Please, just one more, allow me one last memory of firework night.... Years later when I was at college in Oxford - taking my BA foundation year - we would visit the Ashmoleum Museum each Tuesday to sketch and paint the exhibits. They were fantastic – insects, skeletons, costumes, paintings, furniture – you name it they had it, even Guido Fawkes lantern.

The lantern had been given to them by the son of the man who had caught Guy Fawkes back in 1605 and sat in a glass case in one of the side rooms at the museum. One Tuesday, just before Guy Fawkes Night, I decided that the lantern would be my subject and stood in front of the case drawing it.

After about ten minutes drawing one of the attendants asked me if I wouldn’t be more comfortable sitting down and I said that I would - expecting him to offer me a chair. Instead he took a ring of keys from his belt, opened the case, reached in, took out the lantern and handed it to me telling me to take it to the table in the corner by the window and to be careful not to drop it. I very carefully carried the lantern – the one that Guy Fawkes had been carrying when he was arrested - across the room, placed it carefully on the table, sat down and spent the next three hours happily drawing away with my 2b and smudge stick, the attendant occasionally popping back to make sure everything was okay. It was a pretty good drawing when it was finished – I wonder what happened to it.
Guy Fawkes lantern, a small significant piece of history - in my hands… incredible!
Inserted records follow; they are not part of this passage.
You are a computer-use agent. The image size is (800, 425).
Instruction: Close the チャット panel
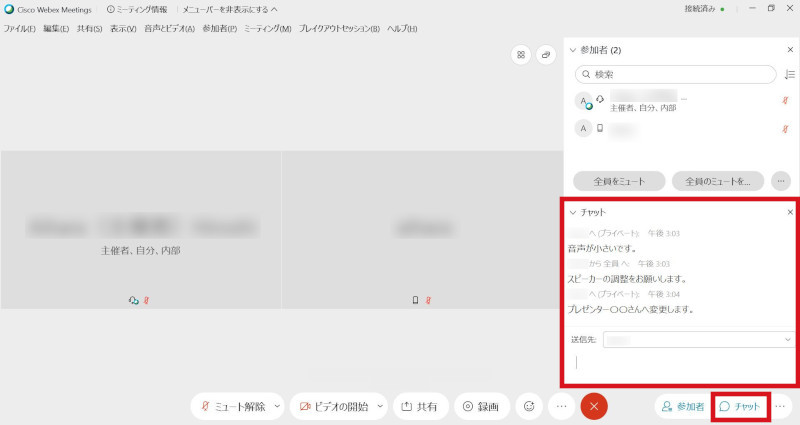click(790, 212)
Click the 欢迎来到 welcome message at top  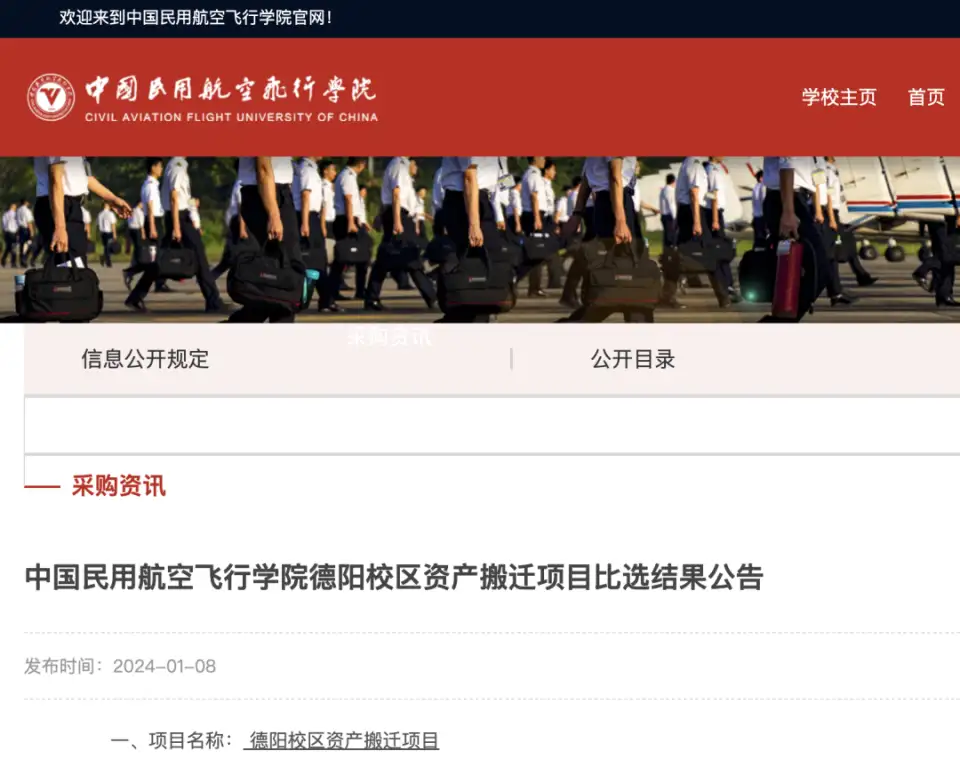[x=196, y=18]
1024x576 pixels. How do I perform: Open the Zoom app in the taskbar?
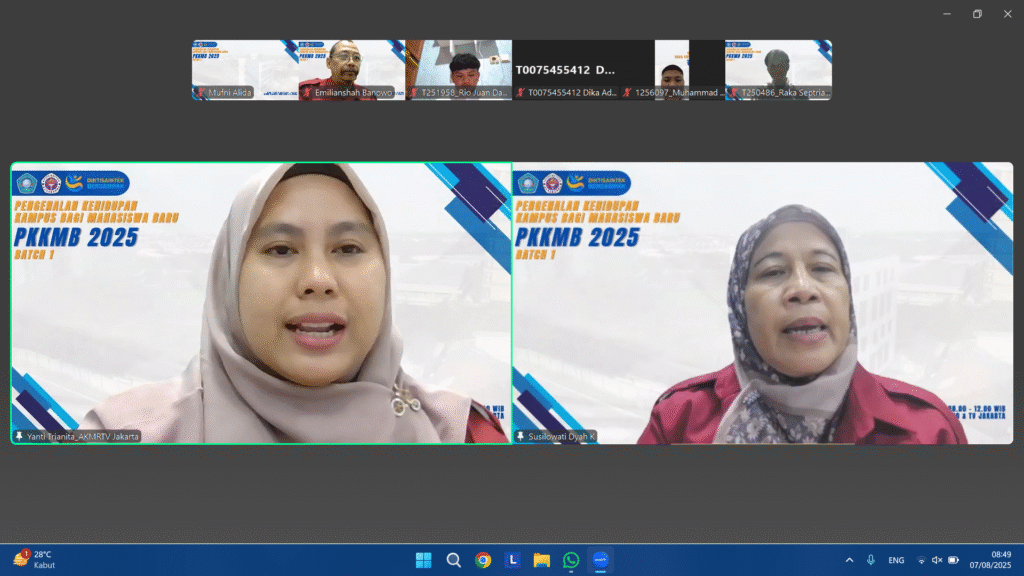[x=600, y=560]
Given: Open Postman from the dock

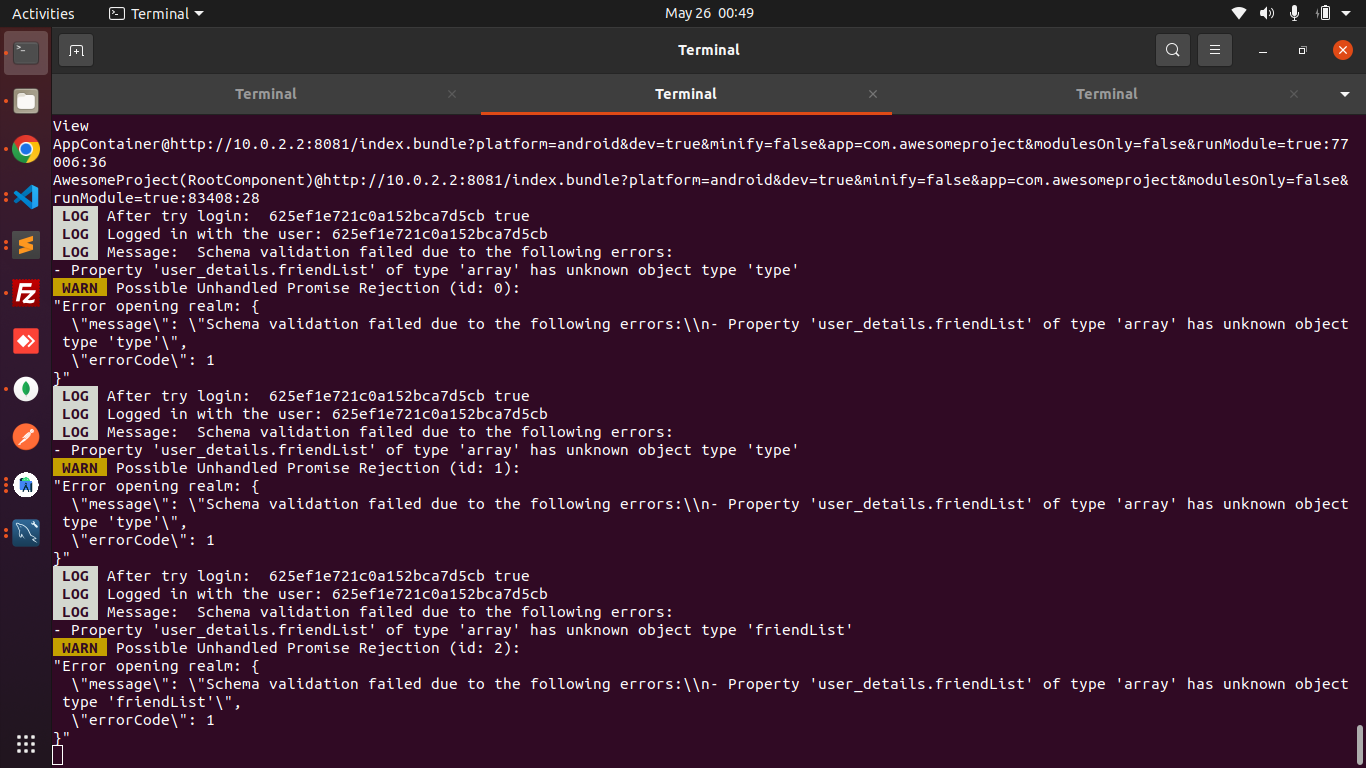Looking at the screenshot, I should click(x=26, y=437).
And like 'penny for the guy' - I don't think that would happen today either.

So that’s it:
Remember, remember the fifth of November - Gunpowder, treason and plot. - I see no reason why gunpowder, treason - Should ever be forgot...
Now, light the blue touch-paper and stand back please.

4 comments:

  1. I've given my blog the same title tonight. Interesting to note where our memories collide.

    ReplyDelete
  2. Della Jayne Roberts commented on Facebook:

    No bonfires or fireworks here - but I REMEMBERED. I remember the horrific program warning us to REMEMBER what fireworks could do to you (and the graphic images of people maimed and blinded by them) ....... I never did really look at them (my eyes were shut) and I was looking at the ground and covering my ears when the 'bangs' got too much...lol

    ReplyDelete
  3. I also remember the anticipation of bonfire night. Doing bonfire paintings at school. Helping to make treacle toffee & parkin. Collecting wood. It seemed to take ages to get dark enough to start the display. We cooked potatoes in the base of the fire. There was a routine to it & the whole extended family would be there. A girl at primary school was a decendent of Robert & Thomas Winter who were two of the plotters. This endowed her with a great deal of respect.

    ReplyDelete
  4. Do you remember the Blue Peter articles on Guy Fawkes - they wheeled out the same old drawings every year - funny to think we were so enthralled by camera shots of static drawings.

    Kids today wouldn't get it would they?